11.7. GeoMesa PySpark

GeoMesa provides integration with the Spark Python API for accessing data in GeoMesa data stores.

11.7.1. Prerequisites

  • Spark 2.4.x, 3.0.x or 3.1.x should be installed.

  • Python 2.7 or 3.x should be installed.

  • pip or pip3 should be installed.

  • conda-pack is optional.

11.7.2. Installation

The geomesa_pyspark package is not available for download. Build the artifact locally with the profile -Ppython. Then install using pip or pip3 as below. You will also need an appropriate geomesa-spark-runtime JAR. We assume the use of Accumulo here, but you may alternatively use any of the providers outlined in Spatial RDD Providers.

mvn clean install -Ppython
pip3 install geomesa-spark/geomesa_pyspark/target/geomesa_pyspark-$VERSION.tar.gz
cp  geomesa-accumulo/geomesa-accumulo-spark-runtime-accumulo2/target/geomesa-accumulo-spark-runtime-accumulo2_${VERSION}.jar /path/to/

Alternatively, you can use conda-pack to bundle the dependencies for your project.

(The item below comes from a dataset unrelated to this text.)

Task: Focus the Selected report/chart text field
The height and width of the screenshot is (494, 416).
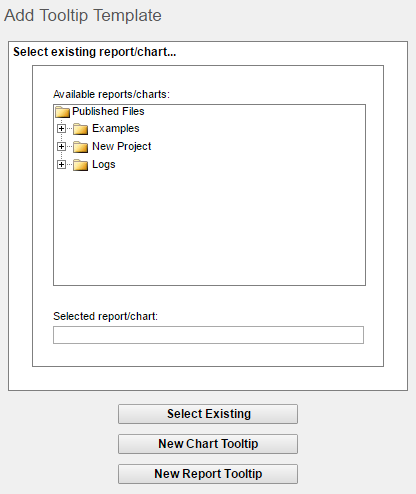Action: pos(208,335)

This may be more appropriate if you have additional dependencies.

export ENV_NAME=geomesa-pyspark

conda create --name $ENV_NAME -y python=3.7
conda activate $ENV_NAME

pip install geomesa-spark/geomesa_pyspark/target/geomesa_pyspark-$VERSION.tar.gz
# Install additional dependencies using conda or pip here

conda pack -o environment.tar.gz
cp geomesa-accumulo/geomesa-accumulo-spark-runtime-accumulo2/target/geomesa-accumulo-spark-runtime-accumulo2_${VERSION}.jar /path/to/

Warning

conda-pack currently has issues with Python 3.8, and pyspark has issues with Python 3.9, hence the explicit use of Python 3.7

11.7.3. Using GeoMesa PySpark

You may then access Spark using a Yarn master by default. Importantly, because of the way the geomesa_pyspark library interacts with the underlying Java libraries, you must set up the GeoMesa configuration before referencing the pyspark library.

import geomesa_pyspark
conf = geomesa_pyspark.configure(
    jars=['/path/to/geomesa-accumulo-spark-runtime-accumulo2_${VERSION}.jar'],
    packages=['geomesa_pyspark','pytz'],
    spark_home='/path/to/spark/').\
    setAppName('MyTestApp')

conf.get('spark.master')
# u'yarn'

from pyspark.sql import SparkSession

spark = ( SparkSession
    .builder
    .config(conf=conf)
    .enableHiveSupport()
    .getOrCreate()
)

Alternatively, if you used conda-pack then you do not need to set up the GeoMesa configuration as above, but you must start pyspark or your application as follows, updating paths as required:

PYSPARK_DRIVER_PYTHON=/opt/anaconda3/envs/$ENV_NAME/bin/python PYSPARK_PYTHON=./environment/bin/python pyspark \
--jars /path/to/geomesa-accumulo-spark-runtime_${VERSION}.jar \
--conf spark.yarn.appMasterEnv.PYSPARK_PYTHON=./environment/bin/python \
--master yarn --deploy-mode client --archives environment.tar.gz#environment

At this point you are ready to create a dict of connection parameters to your Accumulo data store and get a spatial data frame.

params = {
    "accumulo.instance.id": "myInstance",
    "accumulo.zookeepers": "zoo1,zoo2,zoo3",
    "accumulo.user": "user",
    "accumulo.password": "password",
    "accumulo.catalog": "myCatalog"
}
feature = "mySchema"
df = ( spark
    .read
    .format("geomesa")
    .options(**params)
    .option("geomesa.feature", feature)
    .load()
)

df.createOrReplaceTempView("tbl")
spark.sql("show tables").show()

# Count features in a bounding box.
spark.sql("""
select count(*)
from tbl
where st_contains(st_makeBBOX(-72.0, 40.0, -71.0, 41.0), geom)
""").show()

GeoMesa PySpark can also be used in the absence of a GeoMesa data store. Registering user-defined types and functions can be done manually by invoking geomesa_pyspark.init_sql() on the Spark session object:

geomesa_pyspark.init_sql(spark)

You can terminate the Spark job on YARN using spark.stop().

11.7.4. Jupyter

To use the geomesa_pyspark package within Jupyter, you only needs a Python2 or Python3 kernel, which is provided by default. Substitute the appropriate Spark home and runtime JAR paths in the above code blocks. Be sure the GeoMesa Accumulo client and server side versions match, as described in Installing GeoMesa Accumulo.